On the mountain where I live there is a monument. I like this monument. It stands straight and tall and points to the sky. It is not affected by the wind that has bent the surrounding trees and grass. The tall person said that it reminds him of an obelisk, which was an important monument in ancient Egypt and symbolized the sun god Ra. He said that obelisks were decorated with writing telling of the great achievements of the person who had erected it and helped to ensure that the name of the person was never forgotten.
De translated the Russian inscription and told me that the monument commemorates a battle that took place between Georgian workers and soldiers of the Russian Czar’s army in December 1905. Nine Georgian workers were killed. It does not say why they were fighting nor does it list the names of those who died.
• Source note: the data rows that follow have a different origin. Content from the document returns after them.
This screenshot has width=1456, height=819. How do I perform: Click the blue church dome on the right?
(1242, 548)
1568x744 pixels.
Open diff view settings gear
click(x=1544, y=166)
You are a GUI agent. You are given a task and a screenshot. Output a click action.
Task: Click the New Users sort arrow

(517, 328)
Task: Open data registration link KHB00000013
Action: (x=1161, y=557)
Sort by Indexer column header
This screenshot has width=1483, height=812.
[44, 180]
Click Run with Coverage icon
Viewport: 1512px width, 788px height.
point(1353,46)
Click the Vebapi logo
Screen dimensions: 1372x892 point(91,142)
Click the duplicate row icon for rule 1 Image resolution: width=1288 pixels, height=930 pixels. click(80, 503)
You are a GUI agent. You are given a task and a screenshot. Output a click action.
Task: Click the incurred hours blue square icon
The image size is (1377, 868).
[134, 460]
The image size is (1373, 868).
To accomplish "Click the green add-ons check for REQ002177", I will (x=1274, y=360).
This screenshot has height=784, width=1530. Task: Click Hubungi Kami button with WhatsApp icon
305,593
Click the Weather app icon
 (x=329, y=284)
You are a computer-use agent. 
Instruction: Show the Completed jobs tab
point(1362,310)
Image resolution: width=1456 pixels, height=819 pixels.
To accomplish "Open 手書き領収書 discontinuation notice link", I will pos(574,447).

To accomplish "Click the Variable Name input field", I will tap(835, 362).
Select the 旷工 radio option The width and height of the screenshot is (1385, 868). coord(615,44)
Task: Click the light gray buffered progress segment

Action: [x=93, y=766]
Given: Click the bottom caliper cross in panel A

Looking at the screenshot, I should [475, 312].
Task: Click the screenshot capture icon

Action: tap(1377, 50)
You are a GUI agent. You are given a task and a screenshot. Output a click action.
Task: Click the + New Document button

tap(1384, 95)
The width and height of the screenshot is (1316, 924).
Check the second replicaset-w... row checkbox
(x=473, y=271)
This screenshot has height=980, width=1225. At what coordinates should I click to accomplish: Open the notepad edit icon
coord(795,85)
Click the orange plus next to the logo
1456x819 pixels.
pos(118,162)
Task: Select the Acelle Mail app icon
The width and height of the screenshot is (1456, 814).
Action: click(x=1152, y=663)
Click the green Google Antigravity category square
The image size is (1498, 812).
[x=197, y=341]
The tall person said that it would have been better if the monument listed the names of the people who died because they would be remembered. He said that names are very important.
He told me that the ancient Egyptians believed that the spirit could live after death, but only if some remembrance – a name, a statue, or body – of the deceased remained in the land of the living. If those things were erased the person could not live after death. Egypt wasn’t alone in this belief. The destruction of images and erasing of names in the Roman world was called “damnatio memoriae.” Romans saw it as a punishment worse than execution: the fate of being forgotten.
I was surprised to hear that “Damnatio memoriae” is still practised today. The tall person told me that in April this year a Cairo court ordered that images of the ousted Egyptian president, Hosni Mubarak, as well as his name, be removed from all “public squares, streets, libraries and other public institutions around the country.”
Hmm, there are no monuments or statues of Bassa – will my name be remembered when I am gone?